Bonnington’s had neither the wish nor the ability to trade on Mr Selfridge’s scale. They must remain what Beatrice, with the assistance of Adam and Miss Brown, had so painstakingly created from Papa’s hotch-potch drapery, a shop of taste and quality catering for the better-class customer, and with a reputation for the best window-dressing in England. People said that it was bettered only by shops in the Place Vendome and the Rue de Rivoli. Even William agreed that this was so. He said that it all stemmed from Beatrice’s early morning visit to Bon Marché on her honeymoon!

With the kind of husband and children she had, Beatrice reflected, she would not have dared to run a cheap or cut-price business. They would have looked down their disdainful noses. Neither could she have displayed the Royal Warrant, her own private medal, outside a vulgar establishment.

So let Mr Selfridge beat drums and fill his vast floors with the curious. Bonnington’s would go on in its usual well-bred way, and keep its customers. All the same, it might be that Florence’s Russian exhibition had come at an opportune time. That was a point to be conceded to Florence without, one hoped, her triumph going to her head.
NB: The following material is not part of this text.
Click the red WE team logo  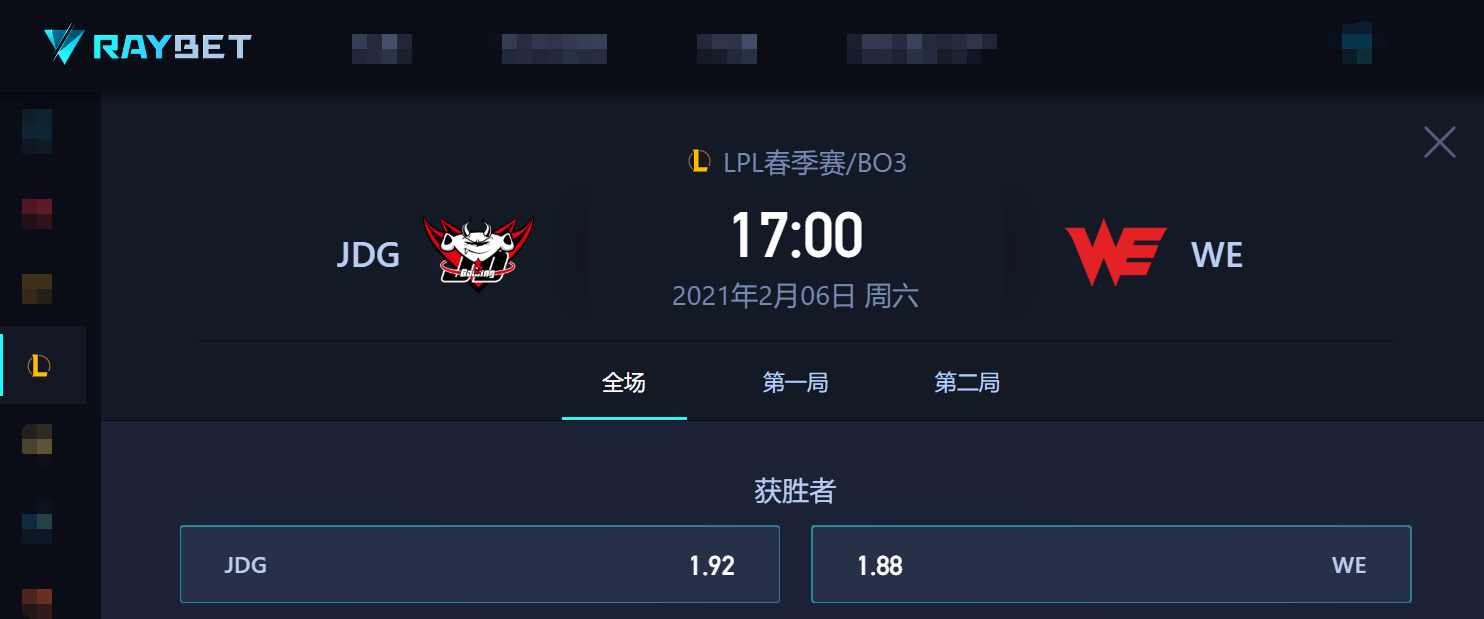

The profits simply must not slump because her family grew more and more expensive. Sitting at her desk in the morning room, Beatrice did her accounts over again. William’s allowance had been increased because of rising prices, and because he must be allowed his extravagances (the little Cotman, the yellow-ground Worcester dinner set, the Chinese red lacquer chest which exactly matched the red lacquer grandfather clock in the hall). William had an instinct for colour, as proved by his marvellous iridescent butterfly collection. These objects were heirlooms, as Beatrice fully recognised. Though for whom? That troublesome little cuckoo, Daisy?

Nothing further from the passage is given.